Higher share of foreign workers became permanent residents in recent years: StatCan

Higher share of foreign workers became permanent residents in recent years: StatCan
Statistics Canada signage is shown in Ottawa on Friday, March 8, 2019.

Foreign workers have been making the transition to permanent residency at higher rates in recent years, Statistics Canada says.

A new report from the federal agency shows that between 2016 and 2020, 23 per cent of foreign workers had become permanent residents two years after obtaining their first work permits.

That was up from about 12 per cent between 2011 and 2015.

The findings suggest temporary residency has become a more significant pathway to permanent residency in Canada.

Temporary residents include asylum seekers as well as individuals with work or study permits. In contrast, permanent residents are able to work and live in Canada indefinitely, so long as they maintain their status.

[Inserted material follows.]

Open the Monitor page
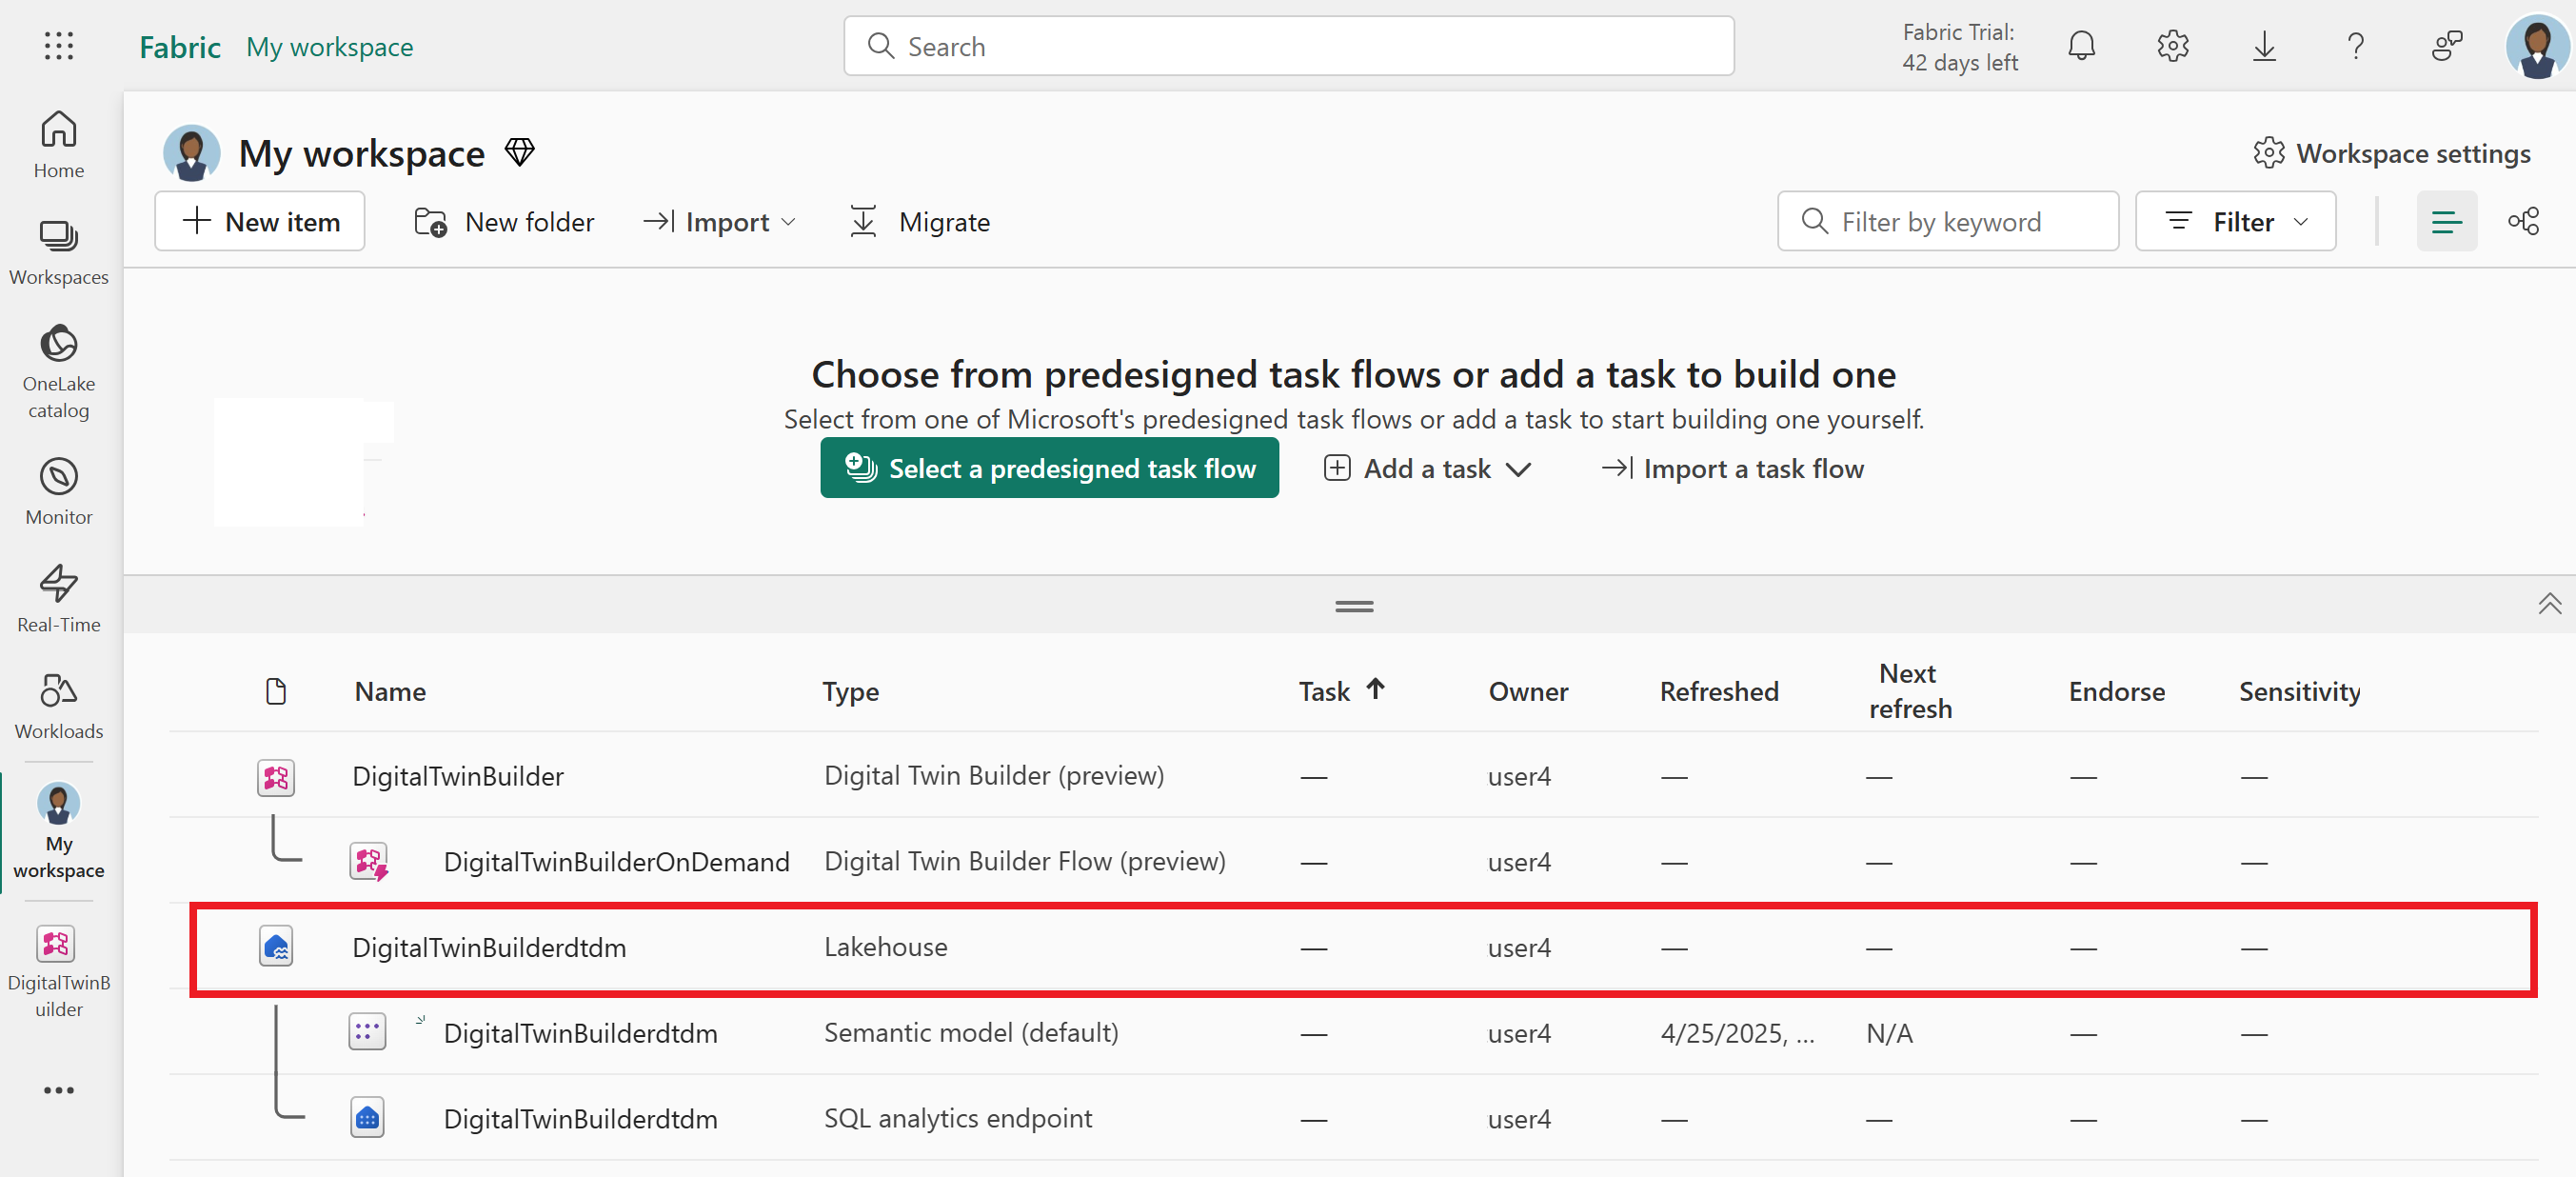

The number of foreign workers and international students has spiked dramatically in recent years, fuelling a surge in population growth that experts say has worsened housing affordability.

READ MORE: Government was warned two years ago high immigration could affect housing costs

The Liberal government has taken much of the blame for that growth, prompting new federal measures aimed at curbing temporary migration.

Immigration Minister Marc Miller announced in March that over the next three years, the government plans to reduce the share of temporary residents in Canada to five per cent of the population.

As of April 1, there were 2.8 million temporary residents in Canada, making up 6.8 per cent of the population.

During a meeting with provincial counterparts in May, Miller suggested one way to curb the number of temporary residents in the country would be to offer them permanent residency.

“The fact people are already here, their impact on affordability has already been baked in, so it’s smart,” Miller said.

“But it doesn’t mean by extension that everyone’s entitled to stay here or be here in Canada.”